I hate sentences like that when journalists are talking about a scientific
paper. I feel like I read one of those every week--and they're rarely
revolutionary, usually just the next step in what has been a long process of
discovery and may not even change things that much, especially as far as the
average Joe is concerned.

So let me ask someone who knows more about this than I do the questions I
really want the science-covering media to answer: How realistic is it that
this will become a reality, whether physically or financially? By when? And
how will it impact me?

------
catenate
> Like the buckle on a seat belt, they are designed to be strong in the
> directions of forces that might be applied in normal use, and require
> pressure in an entirely different direction in order to be released.

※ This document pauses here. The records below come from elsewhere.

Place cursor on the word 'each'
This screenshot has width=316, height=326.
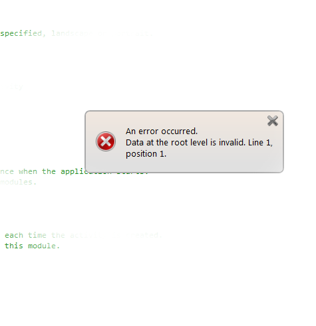click(x=14, y=235)
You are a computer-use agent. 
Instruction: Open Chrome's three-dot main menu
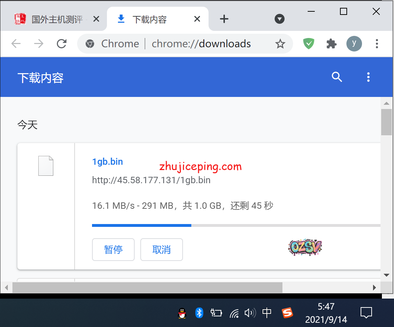[x=377, y=44]
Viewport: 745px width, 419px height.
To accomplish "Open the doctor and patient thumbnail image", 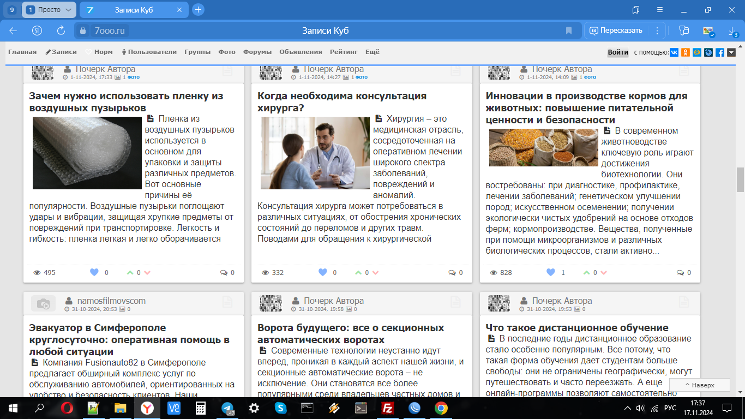I will click(x=315, y=153).
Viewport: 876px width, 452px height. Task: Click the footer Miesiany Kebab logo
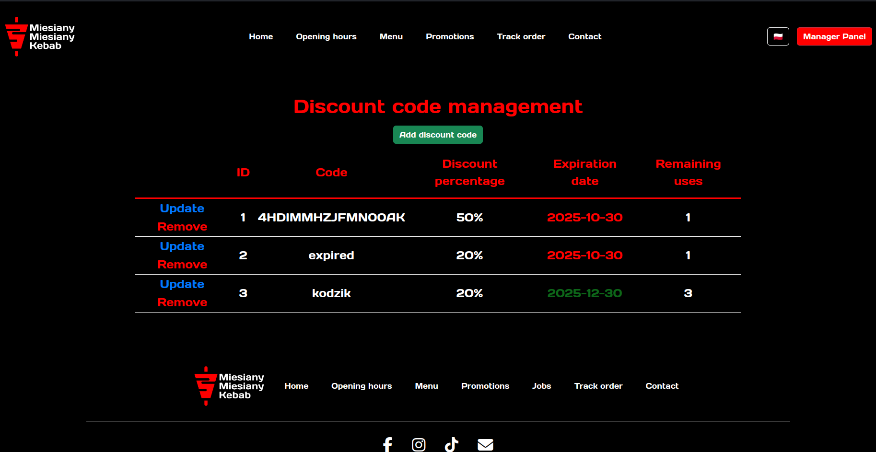tap(230, 386)
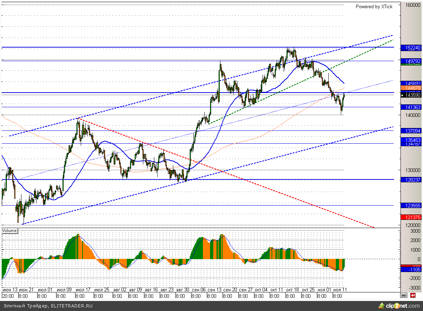Click the Powered by XTick text
This screenshot has width=423, height=311.
point(374,7)
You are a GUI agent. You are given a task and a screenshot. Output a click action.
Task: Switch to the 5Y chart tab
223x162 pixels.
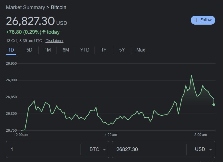[122, 50]
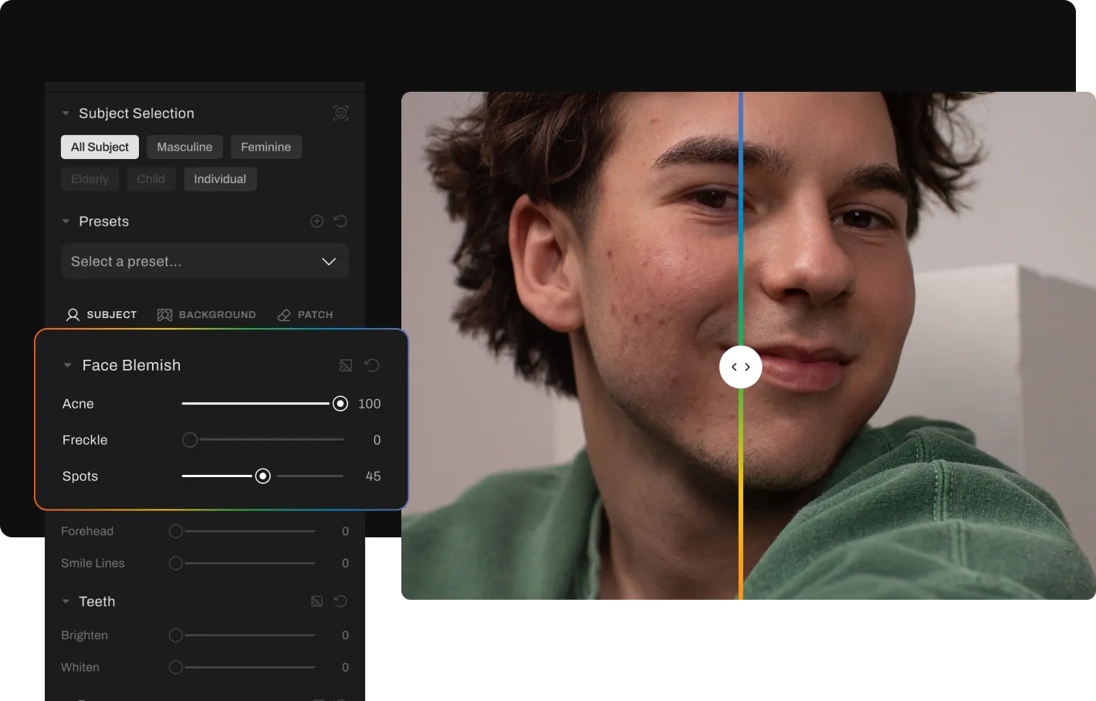Reset the Face Blemish settings

coord(372,365)
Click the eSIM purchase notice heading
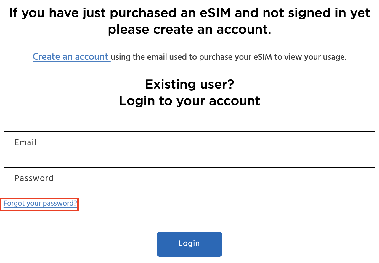Viewport: 379px width, 263px height. tap(190, 14)
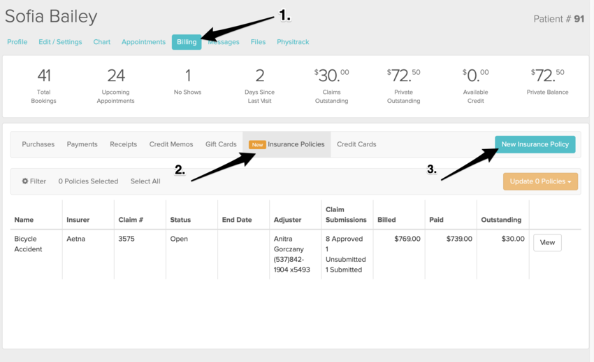
Task: Open the Billing tab
Action: pos(187,42)
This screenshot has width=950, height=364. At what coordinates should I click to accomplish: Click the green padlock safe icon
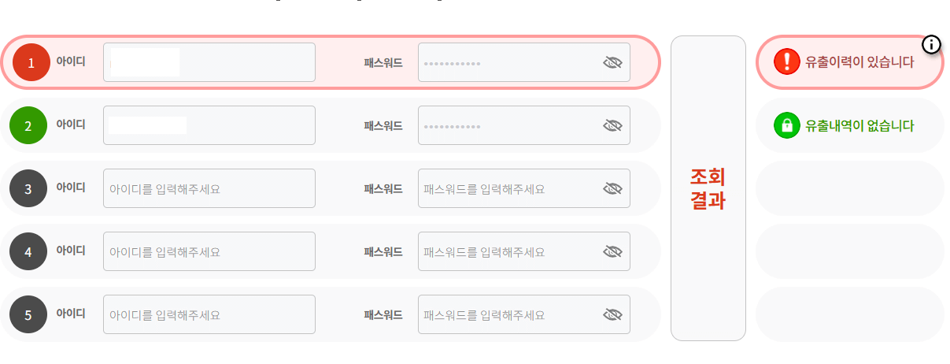787,125
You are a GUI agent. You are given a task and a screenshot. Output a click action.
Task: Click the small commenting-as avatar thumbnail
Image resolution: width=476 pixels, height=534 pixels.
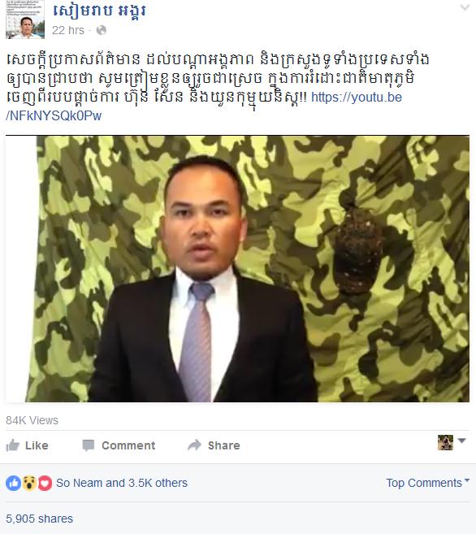click(x=445, y=442)
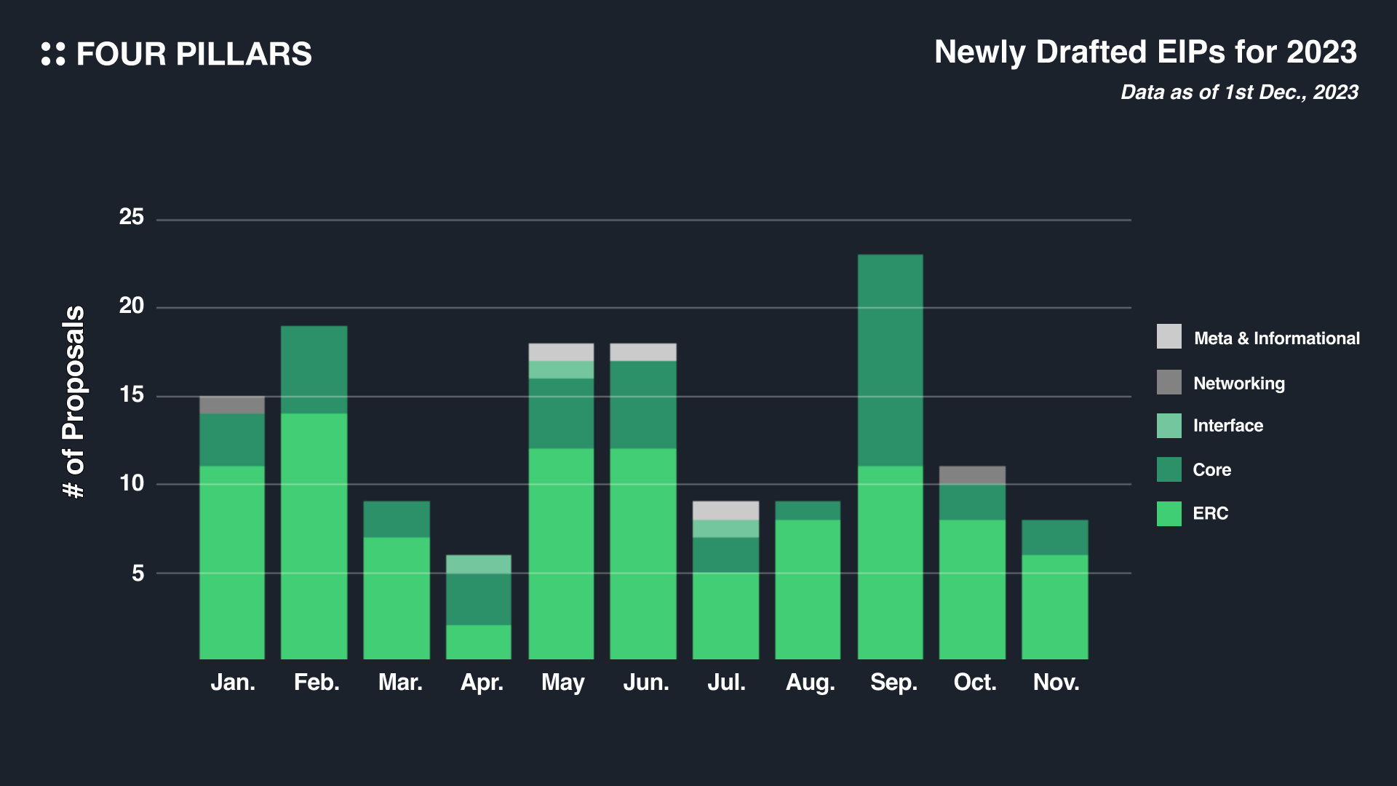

Let's pretend you build a bridge out of this material. Could the direction of
force you'd need to apply to dissemble it capable of being generated by an
earthquake, or by harmonic oscillation of winds (eg Tacoma Narrows)? It would
be tragic to see a bridge with cars on it dissolve into cubes like the
spaceship in Super 8.

------
andrewcooke
anyone have an image of a single cell, and how it is assembled from the
individual (flat?) pieces?

the paper is paywalled. googling cuboct isn't turning up much.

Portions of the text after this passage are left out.